Problems to solve →
1/ According to the report on the Iranian warship, in which city's hospital were the surviving sailors recovering?
2/ Using the report on the Iranian warship, explain why search and rescue operations were set to go on into Thursday.
3/ Resume the report on the Iranian warship from its final sentence onward.

Supplied passage →
"""
Image of Iranian warship IRIS Dena struck by a US submarine in the Indian Ocean US Department of War
Acts of War

VIDEO | Iranian sailors hospitalized in Sri Lanka following US submarine strike, 87 confirmed dead

Reuters

Iranian sailors who survived a US submarine strike in the Indian Ocean were recovering at a hospital in the Sri Lankan port city of Galle, authorities said on Thursday, a day after at least 87 were killed in the attack.

Authorities at the National Hospital in Galle and navy sources said 87 bodies were brought in by military rescuers who responded to an early-morning distress call from the IRIS Dena on Wednesday.

Search and rescue operations for an estimated 60 people on board who remain unaccounted for would continue on Thursday, authorities said.

The 32 rescued sailors were being treated for minor injuries and could be released from hospital on Thursday, authorities said.
"""
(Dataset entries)
"""
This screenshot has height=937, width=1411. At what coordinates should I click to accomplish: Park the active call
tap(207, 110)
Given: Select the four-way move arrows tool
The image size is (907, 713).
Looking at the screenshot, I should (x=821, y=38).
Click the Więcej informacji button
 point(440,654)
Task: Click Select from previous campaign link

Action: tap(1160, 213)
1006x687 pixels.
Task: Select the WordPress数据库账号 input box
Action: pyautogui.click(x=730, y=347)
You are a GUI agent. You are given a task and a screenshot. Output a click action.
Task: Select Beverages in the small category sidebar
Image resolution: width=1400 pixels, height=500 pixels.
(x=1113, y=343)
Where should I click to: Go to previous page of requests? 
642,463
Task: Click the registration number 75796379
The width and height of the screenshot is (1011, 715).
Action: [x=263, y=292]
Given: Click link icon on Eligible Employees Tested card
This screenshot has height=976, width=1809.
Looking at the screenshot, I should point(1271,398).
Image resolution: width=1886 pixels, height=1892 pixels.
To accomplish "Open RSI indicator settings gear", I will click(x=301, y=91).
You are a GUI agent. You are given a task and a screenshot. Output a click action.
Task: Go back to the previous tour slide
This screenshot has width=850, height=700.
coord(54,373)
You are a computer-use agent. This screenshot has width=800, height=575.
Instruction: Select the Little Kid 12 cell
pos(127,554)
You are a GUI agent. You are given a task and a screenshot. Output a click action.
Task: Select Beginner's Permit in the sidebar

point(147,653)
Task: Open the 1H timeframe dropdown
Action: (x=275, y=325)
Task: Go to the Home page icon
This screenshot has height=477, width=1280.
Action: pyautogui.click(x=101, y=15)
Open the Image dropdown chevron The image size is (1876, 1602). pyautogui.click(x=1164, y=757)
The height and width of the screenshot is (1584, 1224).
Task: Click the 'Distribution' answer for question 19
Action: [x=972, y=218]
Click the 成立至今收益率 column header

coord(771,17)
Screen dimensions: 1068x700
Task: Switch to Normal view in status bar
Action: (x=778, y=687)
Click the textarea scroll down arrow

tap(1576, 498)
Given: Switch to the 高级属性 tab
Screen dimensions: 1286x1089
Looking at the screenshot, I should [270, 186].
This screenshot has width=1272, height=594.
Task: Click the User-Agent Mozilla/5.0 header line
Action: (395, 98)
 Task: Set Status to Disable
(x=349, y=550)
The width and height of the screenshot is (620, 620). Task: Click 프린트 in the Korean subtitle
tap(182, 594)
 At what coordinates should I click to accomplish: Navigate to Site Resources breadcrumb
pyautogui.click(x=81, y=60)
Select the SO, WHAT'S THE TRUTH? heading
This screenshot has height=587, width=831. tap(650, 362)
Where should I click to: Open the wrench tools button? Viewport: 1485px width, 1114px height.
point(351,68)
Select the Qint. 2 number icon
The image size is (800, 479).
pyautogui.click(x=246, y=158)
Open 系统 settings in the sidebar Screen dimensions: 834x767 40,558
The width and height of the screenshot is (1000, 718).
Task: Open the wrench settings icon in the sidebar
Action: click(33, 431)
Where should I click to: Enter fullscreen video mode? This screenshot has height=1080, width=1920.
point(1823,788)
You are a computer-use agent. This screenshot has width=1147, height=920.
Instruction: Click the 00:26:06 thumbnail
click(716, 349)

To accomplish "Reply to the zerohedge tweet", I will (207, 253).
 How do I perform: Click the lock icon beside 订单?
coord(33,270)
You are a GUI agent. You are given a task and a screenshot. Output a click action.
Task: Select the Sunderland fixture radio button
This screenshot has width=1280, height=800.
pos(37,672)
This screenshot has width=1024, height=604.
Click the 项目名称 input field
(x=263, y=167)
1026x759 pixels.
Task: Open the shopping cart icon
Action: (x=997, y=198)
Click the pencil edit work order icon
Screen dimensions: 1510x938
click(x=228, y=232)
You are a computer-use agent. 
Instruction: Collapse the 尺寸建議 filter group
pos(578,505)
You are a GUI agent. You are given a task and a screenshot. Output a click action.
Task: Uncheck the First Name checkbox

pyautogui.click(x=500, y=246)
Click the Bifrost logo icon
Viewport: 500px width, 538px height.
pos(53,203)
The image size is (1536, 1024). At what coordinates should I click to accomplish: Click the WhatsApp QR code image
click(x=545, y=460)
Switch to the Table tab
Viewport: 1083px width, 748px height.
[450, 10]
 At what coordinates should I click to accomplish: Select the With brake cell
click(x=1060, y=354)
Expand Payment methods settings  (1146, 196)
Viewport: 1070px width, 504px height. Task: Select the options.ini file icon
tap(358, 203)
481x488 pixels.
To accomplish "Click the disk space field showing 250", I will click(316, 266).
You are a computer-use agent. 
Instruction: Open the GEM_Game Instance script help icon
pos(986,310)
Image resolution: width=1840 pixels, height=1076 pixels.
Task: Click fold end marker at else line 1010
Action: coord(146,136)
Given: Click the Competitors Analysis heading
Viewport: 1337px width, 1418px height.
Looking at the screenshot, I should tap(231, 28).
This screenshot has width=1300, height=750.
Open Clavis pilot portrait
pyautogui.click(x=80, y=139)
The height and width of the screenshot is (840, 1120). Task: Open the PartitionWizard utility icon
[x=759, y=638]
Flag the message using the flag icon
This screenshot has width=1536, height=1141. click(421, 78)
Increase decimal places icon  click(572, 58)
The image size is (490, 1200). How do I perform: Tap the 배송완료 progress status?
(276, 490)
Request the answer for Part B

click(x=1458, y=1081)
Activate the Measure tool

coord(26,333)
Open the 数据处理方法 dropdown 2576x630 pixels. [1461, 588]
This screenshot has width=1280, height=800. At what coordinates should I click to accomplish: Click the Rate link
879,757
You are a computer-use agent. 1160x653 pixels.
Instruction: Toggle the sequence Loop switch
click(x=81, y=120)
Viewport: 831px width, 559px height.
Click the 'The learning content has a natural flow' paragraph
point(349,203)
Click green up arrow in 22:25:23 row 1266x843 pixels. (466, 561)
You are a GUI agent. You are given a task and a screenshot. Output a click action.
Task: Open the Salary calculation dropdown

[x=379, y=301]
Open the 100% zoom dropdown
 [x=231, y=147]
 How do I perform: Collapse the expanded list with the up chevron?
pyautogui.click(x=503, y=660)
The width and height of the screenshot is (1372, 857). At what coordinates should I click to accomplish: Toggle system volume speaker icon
"""
Outputs in order →
1/ They were at the National Hospital in Galle, a Sri Lankan port city.

2/ An estimated 60 people who had been on board the IRIS Dena were still unaccounted for. Authorities said the search and rescue effort for them would continue on Thursday.

3/
Two policemen guarded the entrance to ward number 58 of the hospital as nurses milled about and doctors conducted morning rounds. The attack, which dramatically widens the scope of the war, happened hundreds of miles across the Indian Ocean from the gulf, where US and Israeli forces are striking Iran and Tehran is retaliating with missile and drone attacks.

"An American submarine sank an Iranian warship that thought it was safe in international waters," US Defence Secretary Pete Hegseth said at the Pentagon. "Instead, it was sunk by a torpedo. Quiet death."

A Pentagon video purporting to have captured the attack showed the warship being hit by a huge explosion, which blew apart the rear of the vessel, lifting it from the water, and causing it to begin sinking from the stern.